Support Questions
Find answers, ask questions, and share your expertise
Announcements
Alert: Welcome to the Unified Cloudera Community. Former HCC members be sure to read and learn how to activate your account here.

MapReduce application that does a lookup of HBase table without extending the TableMaper/TableReducer class

MapReduce application that does a lookup of HBase table without extending the TableMaper/TableReducer class

Rising Star

Hi

I wrote an MR application that does a lookup of HBase table without extending TableMapper/TableReducer classes!!

The reason why i did not extend TableMapper/TableReducer classes is, HBase Table is not a source/destination for me, rather, i want to do a lookup on some table based on the content of my raw input !!

The Hadoop cluster i am executing is a secure cluster... which is what causing my application to not execute and throw some errors regarding to security !

Below is the sample code i wrote:

public class MyMapper extends Mapper<LongWritable, Text, Text, Text> {

    private Logger LOG = LoggerFactory.getLogger(MyMapper.class);

    public void setup(Context context) throws IOException, InterruptedException {

        System.out.println("Entered Setup method in Mapper.");
        LOG.info("Entered Setup method in Mapper.");

        Configuration config = HBaseConfiguration.create();

        Connection connection = ConnectionFactory.createConnection(config);
        Table table = connection.getTable(TableName.valueOf(<HBASE_Table>));

        Get get = new Get(Bytes.toBytes(<row_key>));
        get.addColumn(Bytes.toBytes(<col_family_name>), Bytes.toBytes(<qualifier_name>));

        Result result = table.get(get);

        byte[] latitude = result.getValue(Bytes.toBytes(<col_family_name>),
                Bytes.toBytes(<qualifier_name>));

        System.out.println(Bytes.toString(<qualifier_name>).toString());

        table.close();
        connection.close();

        System.out.println("completed Setup method in Mapper.");
        LOG.info("completed Setup method in Mapper.");

    }

    public void map(LongWritable key, Text value, Context context) throws IOException, InterruptedException {

//// dummy code goes here

    }


}

Please find below the exception i am facing:

 WARN [main-SendThread(localhost.localdomain:2181)] org.apache.zookeeper.ClientCnxn: Session 0x0 for server null, unexpected error, closing socket connection and attempting reconnect
java.net.ConnectException: Connection refused
	at sun.nio.ch.SocketChannelImpl.checkConnect(Native Method)
	at sun.nio.ch.SocketChannelImpl.finishConnect(SocketChannelImpl.java:717)
	at org.apache.zookeeper.ClientCnxnSocketNIO.doTransport(ClientCnxnSocketNIO.java:361)
	at org.apache.zookeeper.ClientCnxn$SendThread.run(ClientCnxn.java:1125)

Can someone pls help me fix the issue ??

2 REPLIES 2

Re: MapReduce application that does a lookup of HBase table without extending the TableMaper/TableReducer class

New Contributor

Is your zookeeper running?

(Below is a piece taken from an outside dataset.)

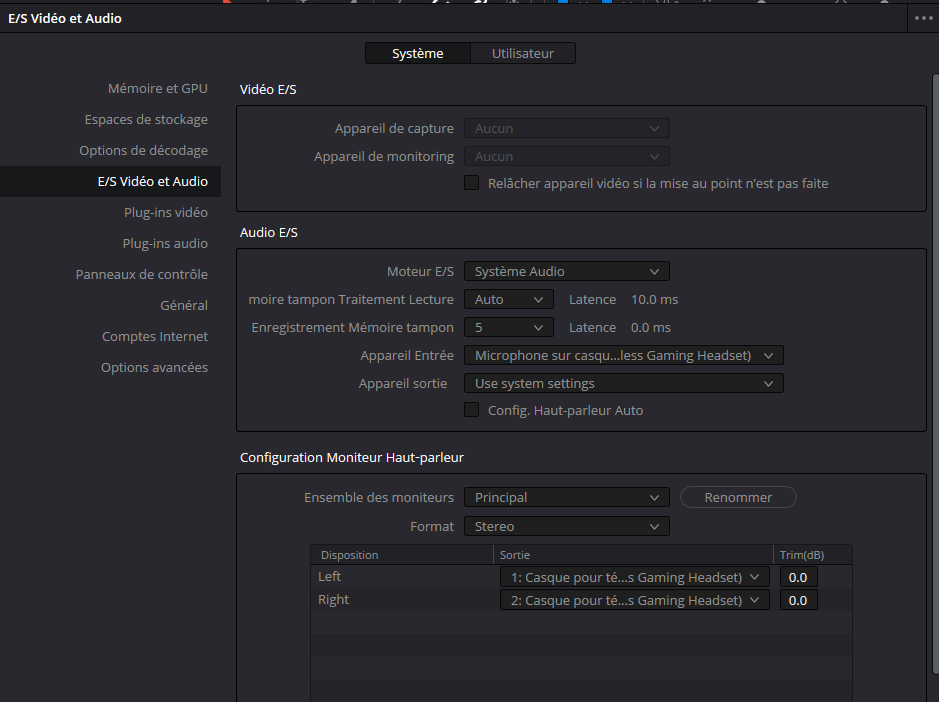The width and height of the screenshot is (939, 702).
Task: Click the Right channel Trim field
Action: tap(798, 600)
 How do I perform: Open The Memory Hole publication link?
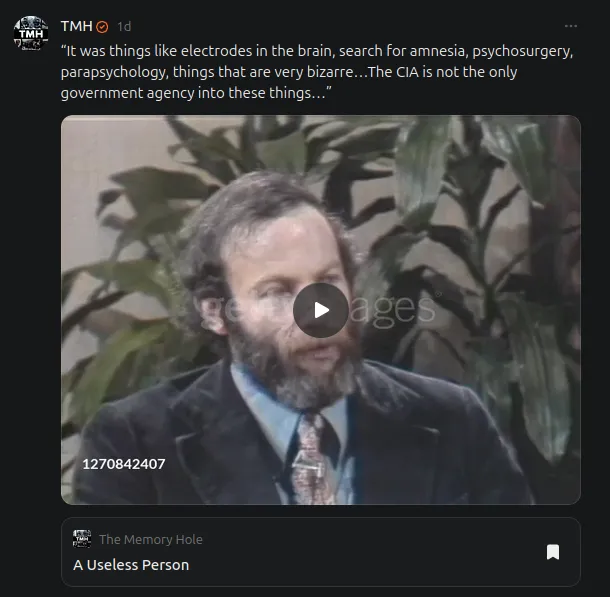tap(151, 539)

Is hbase-site.xml set in the classpath of the mapper?

Highlighted

Re: MapReduce application that does a lookup of HBase table without extending the TableMaper/TableReducer class

Guru

HBase client running inside the mapper has to be able to connect to HBase with kerberos authentication. Normally if this was not a MR job, the client application is usually run within a login context where the keytabs are deployed and kinit has been run.

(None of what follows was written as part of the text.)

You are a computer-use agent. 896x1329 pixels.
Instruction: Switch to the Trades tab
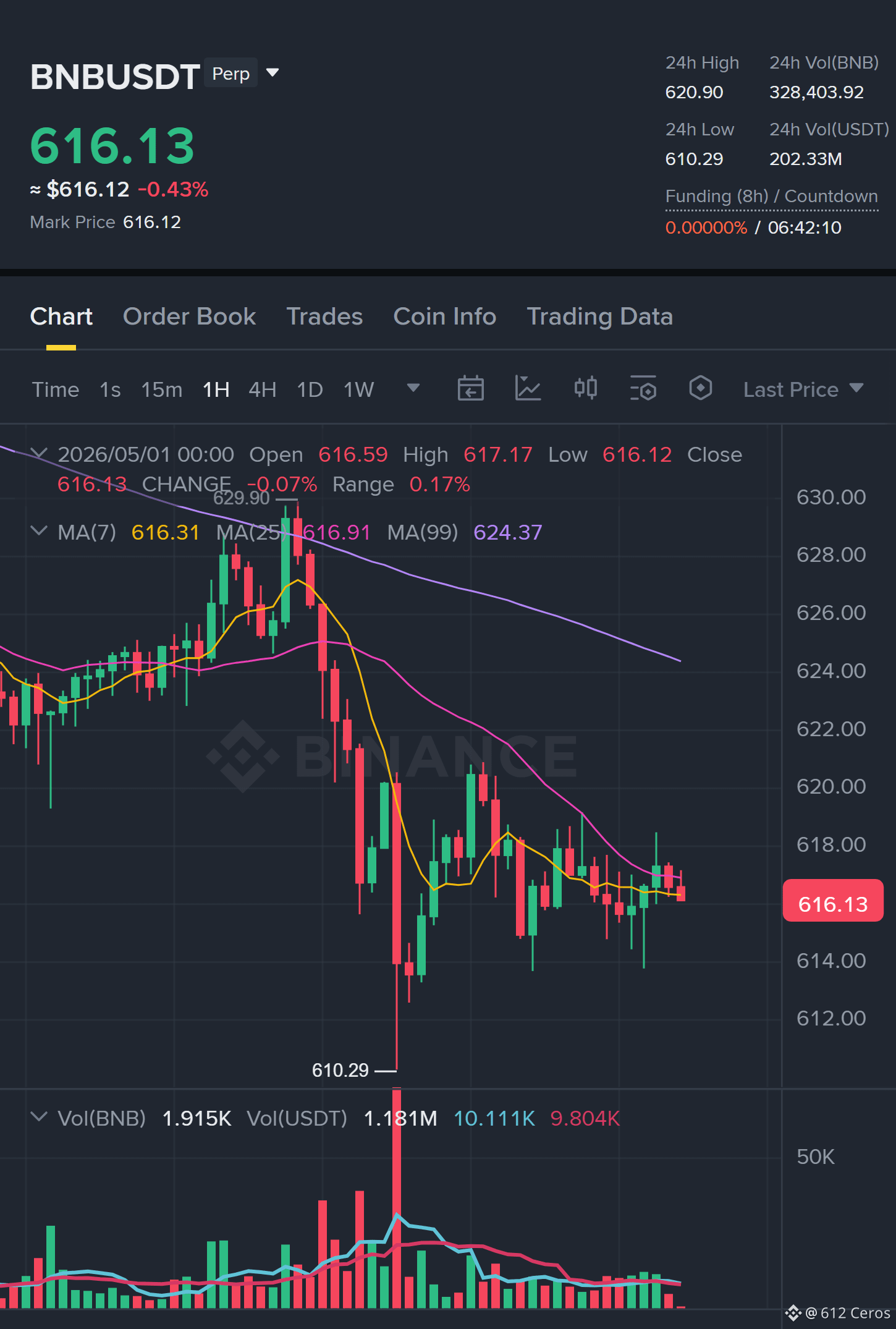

When the hbase client is run inside a task (mapper or reducer) in MR or in Spark, the client still has to authenticate. Since these tasks are run in a different node and a different process, the original TGT the application has obtained is obviously not available. TableInputFormat solves this case automatically by obtaining "delegation tokens" and distributing these delegation tokens together with the MR job. Luckily, these are already built in MR framework, so that token distribution will be taken care of.

You can call:

	TableMapReduceUtil.initCredentials(job) 

before you submit your job, so that the Connection that you create in the Mapper side will automatically get the tokens and be able to connect to HBase. Notice that you should still kinit() or login with keytab in the application who submits the MR job.